Hard to get through until the last hundred pages. The plot moves glacially, the narrative gets mired down by reflection and flashbacks, and some scenes and characters were superfluous. I had trouble understanding Dianora -- there just wasn't enough to convince me that a woman could come to love the man who destroyed her family and home. I didn't hate any of the characters, but I never connected to any of them or their struggles.
However, it's masterful world building, so believable and consistent that it feels more like history than fantasy. This is a guy who really knows what's he's talking about. There's a lot of interesting world building out there, but not all of, in the end, manages to create a believable world that you feel you could actually live in. Kay achieves that, mostly because he gets his ideas from real history. I am definately going to read more of his work, because even if Tigana did little for me, I like what he's doing here. Which is why I've given the book such a high rating -- it was worth it, in the end, I was glad I pushed through the turgid parts.

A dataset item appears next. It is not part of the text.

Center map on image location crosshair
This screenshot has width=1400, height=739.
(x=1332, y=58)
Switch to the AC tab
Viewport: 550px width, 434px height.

And that last page was a cruel surprise. So cruel it was AWESOME. Bravo.
A captivating fantasy with vivid characters.
A moving and thought provoking story about whether or not it is possible to eliminate a country and its history without consequences.
This is the one book I can say really was Tolkien-esque. Not in the content or the plot, but in the way it was written. What a great book! The author really continues in the tradition of George Macdonald, Tolkien and Stephen Donaldson. Great read.
I love Guy Kay, and this is my favorite of his books. Truly magnificent.